Konstituierende Sitzung vom 1.11.2016, Zählgemeinschaft SPD/FDP im neuen Rat

Mit Verwunderung hat die WiN die Berichterstattung verfolgt, in der auf die neue Mehrheitsgruppe im Rat zwischen FDP und SPD hingewiesen wurde.

Dieser Zusammenschluss zeichnete sich weder im alten Rat noch im Wahlkampf ab, mit keiner Silbe hat die FDP etwas in dieser Richtung angedeutet. Im Gegenteil hatte man nicht nur während der Kommunalwahl, sondern ebenso im letzten Rat noch vehement gegen die SPD opponiert – doch diese Haltung ist mit einer Unterschrift nun überraschend zu den Akten gelegt worden.

Die SPD hat - auf der Suche nach der verlorenen sicheren Mehrheit im Rat – Gespräche nach allen Seiten geführt, so stellt es sich jetzt dar. Bereits am 5. Oktober war man seitens der Sozialdemokraten aktiv mit ebendiesem Anliegen an die WiN herangetreten, anschließend dann an FDP und Grüne.

Aufgrund ihres Selbstverständnisses als unabhängige Wählerinitiative, die keinen Fraktionszwängen unterliegen will, hat man sich in der Fraktion eindeutig gegen eine solche angebotene Zählgemeinschaft ausgesprochen.

Die WiN hat seit ihrer Gründung immer auf wechselnde Mehrheiten gesetzt, da nur so die Vielfalt der Meinungen im Rat eine Chance hat. Mit dem jetzigen Zusammenschluss der FDP und SPD ist ein vielfältiges Meinungsspektrum als Entscheidungsbasis nun für Nordenham allerdings Geschichte.

++++++++++++++++++++

- Deine Aufgabe: Wie lautet im Auszug zur Zählgemeinschaft von SPD und FDP die Stelle von „Dieser Zusammenschluss zeichnete“ bis einschließlich „angebotene Zählgemeinschaft ausgesprochen.“, wortgetreu wiedergegeben? Die Auflistung steht in keinem Zusammenhang mit dem Text.

++++++++++++++++++++

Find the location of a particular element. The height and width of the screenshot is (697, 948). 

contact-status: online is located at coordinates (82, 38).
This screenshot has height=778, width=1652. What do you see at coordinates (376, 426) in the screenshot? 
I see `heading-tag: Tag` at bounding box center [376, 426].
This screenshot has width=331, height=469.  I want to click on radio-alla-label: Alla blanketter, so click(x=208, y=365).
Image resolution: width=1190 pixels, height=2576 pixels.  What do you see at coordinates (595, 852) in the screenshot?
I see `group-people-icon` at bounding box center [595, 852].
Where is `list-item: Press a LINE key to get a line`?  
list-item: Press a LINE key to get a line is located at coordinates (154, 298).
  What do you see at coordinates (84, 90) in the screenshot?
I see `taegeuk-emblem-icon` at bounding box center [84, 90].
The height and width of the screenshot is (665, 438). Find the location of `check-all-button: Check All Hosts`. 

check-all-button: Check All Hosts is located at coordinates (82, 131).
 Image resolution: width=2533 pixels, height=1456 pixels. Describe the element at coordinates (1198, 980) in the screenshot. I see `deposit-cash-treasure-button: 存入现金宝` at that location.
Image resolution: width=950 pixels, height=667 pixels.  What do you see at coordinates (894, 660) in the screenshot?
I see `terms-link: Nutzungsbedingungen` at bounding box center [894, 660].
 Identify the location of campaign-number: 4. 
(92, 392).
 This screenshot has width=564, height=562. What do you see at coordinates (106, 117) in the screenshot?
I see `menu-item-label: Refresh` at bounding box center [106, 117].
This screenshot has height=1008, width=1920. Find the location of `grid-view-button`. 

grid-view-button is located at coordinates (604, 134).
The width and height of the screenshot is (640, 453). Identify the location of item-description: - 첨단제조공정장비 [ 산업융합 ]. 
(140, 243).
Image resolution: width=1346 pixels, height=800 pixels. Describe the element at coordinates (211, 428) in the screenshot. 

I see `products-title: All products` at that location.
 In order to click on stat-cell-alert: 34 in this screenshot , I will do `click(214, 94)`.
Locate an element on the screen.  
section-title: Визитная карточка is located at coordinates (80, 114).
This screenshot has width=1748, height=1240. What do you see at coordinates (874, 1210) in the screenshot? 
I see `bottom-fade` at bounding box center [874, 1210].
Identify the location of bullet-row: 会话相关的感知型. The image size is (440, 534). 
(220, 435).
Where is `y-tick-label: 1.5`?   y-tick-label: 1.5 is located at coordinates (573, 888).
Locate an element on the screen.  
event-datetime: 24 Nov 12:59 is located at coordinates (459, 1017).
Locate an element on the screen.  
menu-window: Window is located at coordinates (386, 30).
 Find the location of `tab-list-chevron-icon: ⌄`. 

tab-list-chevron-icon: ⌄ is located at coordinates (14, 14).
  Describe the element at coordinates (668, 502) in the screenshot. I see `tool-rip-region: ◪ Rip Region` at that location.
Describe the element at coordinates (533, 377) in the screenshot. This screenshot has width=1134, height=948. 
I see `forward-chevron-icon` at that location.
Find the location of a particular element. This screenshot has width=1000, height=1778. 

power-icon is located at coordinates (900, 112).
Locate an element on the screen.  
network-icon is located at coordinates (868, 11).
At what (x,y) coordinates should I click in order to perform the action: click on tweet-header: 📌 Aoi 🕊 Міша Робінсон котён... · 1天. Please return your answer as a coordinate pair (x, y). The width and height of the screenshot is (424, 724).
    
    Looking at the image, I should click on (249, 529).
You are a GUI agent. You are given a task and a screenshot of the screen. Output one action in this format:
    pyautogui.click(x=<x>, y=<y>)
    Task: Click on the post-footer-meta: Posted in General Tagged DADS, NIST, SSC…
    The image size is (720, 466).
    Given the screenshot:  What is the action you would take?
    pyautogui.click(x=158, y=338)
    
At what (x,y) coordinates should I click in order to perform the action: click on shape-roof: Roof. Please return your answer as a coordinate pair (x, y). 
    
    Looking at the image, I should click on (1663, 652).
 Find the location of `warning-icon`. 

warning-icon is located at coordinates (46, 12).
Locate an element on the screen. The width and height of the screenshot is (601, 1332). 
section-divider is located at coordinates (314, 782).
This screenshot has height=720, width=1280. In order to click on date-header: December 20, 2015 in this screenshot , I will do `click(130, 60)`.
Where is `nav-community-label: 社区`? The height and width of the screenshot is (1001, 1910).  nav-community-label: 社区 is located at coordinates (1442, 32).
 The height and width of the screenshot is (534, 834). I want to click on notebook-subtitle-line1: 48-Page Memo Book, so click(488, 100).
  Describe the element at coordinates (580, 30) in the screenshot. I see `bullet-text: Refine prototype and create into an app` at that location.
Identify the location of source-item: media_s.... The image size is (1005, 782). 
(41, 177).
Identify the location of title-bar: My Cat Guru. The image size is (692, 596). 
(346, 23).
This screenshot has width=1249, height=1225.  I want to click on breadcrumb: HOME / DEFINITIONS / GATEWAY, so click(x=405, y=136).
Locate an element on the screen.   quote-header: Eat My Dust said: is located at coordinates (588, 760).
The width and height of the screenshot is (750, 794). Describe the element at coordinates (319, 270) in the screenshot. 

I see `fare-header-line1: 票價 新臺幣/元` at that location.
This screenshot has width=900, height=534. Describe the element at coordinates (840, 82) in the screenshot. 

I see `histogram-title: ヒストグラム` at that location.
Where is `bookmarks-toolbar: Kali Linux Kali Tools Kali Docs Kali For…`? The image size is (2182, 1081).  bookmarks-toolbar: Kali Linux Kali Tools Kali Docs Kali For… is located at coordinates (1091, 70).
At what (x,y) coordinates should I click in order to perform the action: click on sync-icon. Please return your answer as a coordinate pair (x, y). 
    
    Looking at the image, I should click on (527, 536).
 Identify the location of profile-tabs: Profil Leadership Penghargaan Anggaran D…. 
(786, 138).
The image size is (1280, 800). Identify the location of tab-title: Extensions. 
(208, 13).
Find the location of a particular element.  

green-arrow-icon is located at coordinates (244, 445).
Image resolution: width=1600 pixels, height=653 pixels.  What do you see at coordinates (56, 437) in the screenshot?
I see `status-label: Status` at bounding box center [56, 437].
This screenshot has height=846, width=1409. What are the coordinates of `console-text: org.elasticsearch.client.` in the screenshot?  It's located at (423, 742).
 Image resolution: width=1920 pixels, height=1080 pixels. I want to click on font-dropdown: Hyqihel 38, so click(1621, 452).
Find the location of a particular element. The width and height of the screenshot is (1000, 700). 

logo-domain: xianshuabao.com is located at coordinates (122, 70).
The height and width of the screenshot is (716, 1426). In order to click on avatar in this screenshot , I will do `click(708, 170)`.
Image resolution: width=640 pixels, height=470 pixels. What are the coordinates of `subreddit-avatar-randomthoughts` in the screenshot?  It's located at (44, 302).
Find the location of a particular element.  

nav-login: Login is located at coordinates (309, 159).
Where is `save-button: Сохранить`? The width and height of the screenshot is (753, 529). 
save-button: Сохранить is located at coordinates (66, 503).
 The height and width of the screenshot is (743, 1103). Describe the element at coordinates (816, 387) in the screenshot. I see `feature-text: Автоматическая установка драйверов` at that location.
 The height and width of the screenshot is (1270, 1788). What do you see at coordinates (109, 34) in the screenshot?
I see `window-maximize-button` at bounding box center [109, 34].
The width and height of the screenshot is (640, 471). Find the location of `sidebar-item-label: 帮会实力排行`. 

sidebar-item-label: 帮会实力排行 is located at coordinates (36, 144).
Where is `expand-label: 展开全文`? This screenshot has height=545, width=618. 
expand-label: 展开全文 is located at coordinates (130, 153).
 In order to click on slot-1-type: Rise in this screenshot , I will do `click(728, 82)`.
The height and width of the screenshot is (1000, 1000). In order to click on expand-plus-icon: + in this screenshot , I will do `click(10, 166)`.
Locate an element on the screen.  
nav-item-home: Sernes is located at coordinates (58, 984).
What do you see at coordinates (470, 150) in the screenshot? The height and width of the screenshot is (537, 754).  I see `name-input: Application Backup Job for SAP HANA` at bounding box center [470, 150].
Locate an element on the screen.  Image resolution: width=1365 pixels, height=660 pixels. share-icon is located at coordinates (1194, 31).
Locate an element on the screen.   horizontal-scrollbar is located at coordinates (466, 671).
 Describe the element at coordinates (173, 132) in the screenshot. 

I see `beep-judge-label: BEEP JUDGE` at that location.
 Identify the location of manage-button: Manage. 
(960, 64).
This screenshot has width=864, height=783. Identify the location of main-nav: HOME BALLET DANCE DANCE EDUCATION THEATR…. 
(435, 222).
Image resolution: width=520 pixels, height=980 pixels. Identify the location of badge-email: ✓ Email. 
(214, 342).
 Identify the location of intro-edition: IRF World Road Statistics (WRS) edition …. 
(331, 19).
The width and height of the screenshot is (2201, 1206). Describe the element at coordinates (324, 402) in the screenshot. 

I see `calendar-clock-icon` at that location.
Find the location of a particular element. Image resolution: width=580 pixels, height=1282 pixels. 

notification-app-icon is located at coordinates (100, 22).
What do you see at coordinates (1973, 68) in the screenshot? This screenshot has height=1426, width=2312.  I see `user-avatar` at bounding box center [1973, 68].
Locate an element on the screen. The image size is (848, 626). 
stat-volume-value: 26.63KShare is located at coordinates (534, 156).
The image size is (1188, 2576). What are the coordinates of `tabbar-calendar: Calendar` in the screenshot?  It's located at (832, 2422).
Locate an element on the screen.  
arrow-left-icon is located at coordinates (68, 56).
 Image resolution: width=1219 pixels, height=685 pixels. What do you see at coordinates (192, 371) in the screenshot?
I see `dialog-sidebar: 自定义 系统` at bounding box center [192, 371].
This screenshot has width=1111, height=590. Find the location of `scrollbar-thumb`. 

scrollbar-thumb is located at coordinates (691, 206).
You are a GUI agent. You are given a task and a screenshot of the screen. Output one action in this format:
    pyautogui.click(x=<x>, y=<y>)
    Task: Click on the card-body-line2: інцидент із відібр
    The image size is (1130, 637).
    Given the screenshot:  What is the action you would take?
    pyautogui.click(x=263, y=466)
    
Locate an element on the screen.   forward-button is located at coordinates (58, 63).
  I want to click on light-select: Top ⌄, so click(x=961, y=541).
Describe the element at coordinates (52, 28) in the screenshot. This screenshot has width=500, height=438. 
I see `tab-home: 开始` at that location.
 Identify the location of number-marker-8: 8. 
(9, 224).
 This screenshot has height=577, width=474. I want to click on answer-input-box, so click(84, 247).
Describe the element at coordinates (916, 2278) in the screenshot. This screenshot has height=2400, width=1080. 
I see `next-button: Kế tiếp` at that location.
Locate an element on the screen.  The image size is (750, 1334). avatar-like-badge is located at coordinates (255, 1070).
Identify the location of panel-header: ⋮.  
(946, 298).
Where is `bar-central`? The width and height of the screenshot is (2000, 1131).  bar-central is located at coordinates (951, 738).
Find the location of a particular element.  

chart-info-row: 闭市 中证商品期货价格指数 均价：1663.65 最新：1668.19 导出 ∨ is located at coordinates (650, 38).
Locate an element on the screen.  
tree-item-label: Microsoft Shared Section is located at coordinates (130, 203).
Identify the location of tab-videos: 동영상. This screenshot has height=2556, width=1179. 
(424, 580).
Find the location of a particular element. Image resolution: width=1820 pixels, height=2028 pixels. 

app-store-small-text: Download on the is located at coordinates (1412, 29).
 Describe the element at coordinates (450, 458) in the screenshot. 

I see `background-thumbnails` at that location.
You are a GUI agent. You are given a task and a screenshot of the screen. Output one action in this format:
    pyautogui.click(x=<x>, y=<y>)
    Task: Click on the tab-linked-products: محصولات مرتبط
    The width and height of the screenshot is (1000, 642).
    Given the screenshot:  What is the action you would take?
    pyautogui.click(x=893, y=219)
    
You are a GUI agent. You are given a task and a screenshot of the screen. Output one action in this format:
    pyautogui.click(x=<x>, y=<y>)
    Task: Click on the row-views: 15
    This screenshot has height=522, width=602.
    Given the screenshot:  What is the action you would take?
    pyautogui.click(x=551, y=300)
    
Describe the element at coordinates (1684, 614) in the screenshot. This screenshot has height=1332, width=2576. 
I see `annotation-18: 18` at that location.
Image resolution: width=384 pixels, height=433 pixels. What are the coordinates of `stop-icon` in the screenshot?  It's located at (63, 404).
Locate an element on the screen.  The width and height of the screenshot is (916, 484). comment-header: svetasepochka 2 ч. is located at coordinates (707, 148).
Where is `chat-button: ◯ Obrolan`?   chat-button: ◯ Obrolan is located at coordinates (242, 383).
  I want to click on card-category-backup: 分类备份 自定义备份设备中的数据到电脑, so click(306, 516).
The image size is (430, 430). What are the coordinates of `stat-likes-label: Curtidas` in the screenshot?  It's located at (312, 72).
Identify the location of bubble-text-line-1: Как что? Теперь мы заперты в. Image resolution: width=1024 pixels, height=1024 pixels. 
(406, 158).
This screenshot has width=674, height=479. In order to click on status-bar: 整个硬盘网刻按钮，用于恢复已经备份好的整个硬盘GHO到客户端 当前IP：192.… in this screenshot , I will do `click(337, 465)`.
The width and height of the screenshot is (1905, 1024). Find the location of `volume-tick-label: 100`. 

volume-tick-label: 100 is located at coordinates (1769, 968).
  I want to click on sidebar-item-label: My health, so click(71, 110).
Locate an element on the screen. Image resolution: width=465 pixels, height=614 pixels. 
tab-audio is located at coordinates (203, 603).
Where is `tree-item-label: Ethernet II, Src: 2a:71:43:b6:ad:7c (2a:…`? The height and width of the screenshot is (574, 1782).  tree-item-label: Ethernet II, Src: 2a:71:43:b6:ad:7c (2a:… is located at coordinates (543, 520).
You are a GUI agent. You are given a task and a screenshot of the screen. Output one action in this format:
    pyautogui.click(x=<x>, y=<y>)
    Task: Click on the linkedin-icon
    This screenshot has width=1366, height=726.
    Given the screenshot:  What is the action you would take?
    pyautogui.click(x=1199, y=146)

++++++++++++++++++++

- Antwort:
Dieser Zusammenschluss zeichnete sich weder im alten Rat noch im Wahlkampf ab, mit keiner Silbe hat die FDP etwas in dieser Richtung angedeutet. Im Gegenteil hatte man nicht nur während der Kommunalwahl, sondern ebenso im letzten Rat noch vehement gegen die SPD opponiert – doch diese Haltung ist mit einer Unterschrift nun überraschend zu den Akten gelegt worden.

Die SPD hat - auf der Suche nach der verlorenen sicheren Mehrheit im Rat – Gespräche nach allen Seiten geführt, so stellt es sich jetzt dar. Bereits am 5. Oktober war man seitens der Sozialdemokraten aktiv mit ebendiesem Anliegen an die WiN herangetreten, anschließend dann an FDP und Grüne.

Aufgrund ihres Selbstverständnisses als unabhängige Wählerinitiative, die keinen Fraktionszwängen unterliegen will, hat man sich in der Fraktion eindeutig gegen eine solche angebotene Zählgemeinschaft ausgesprochen.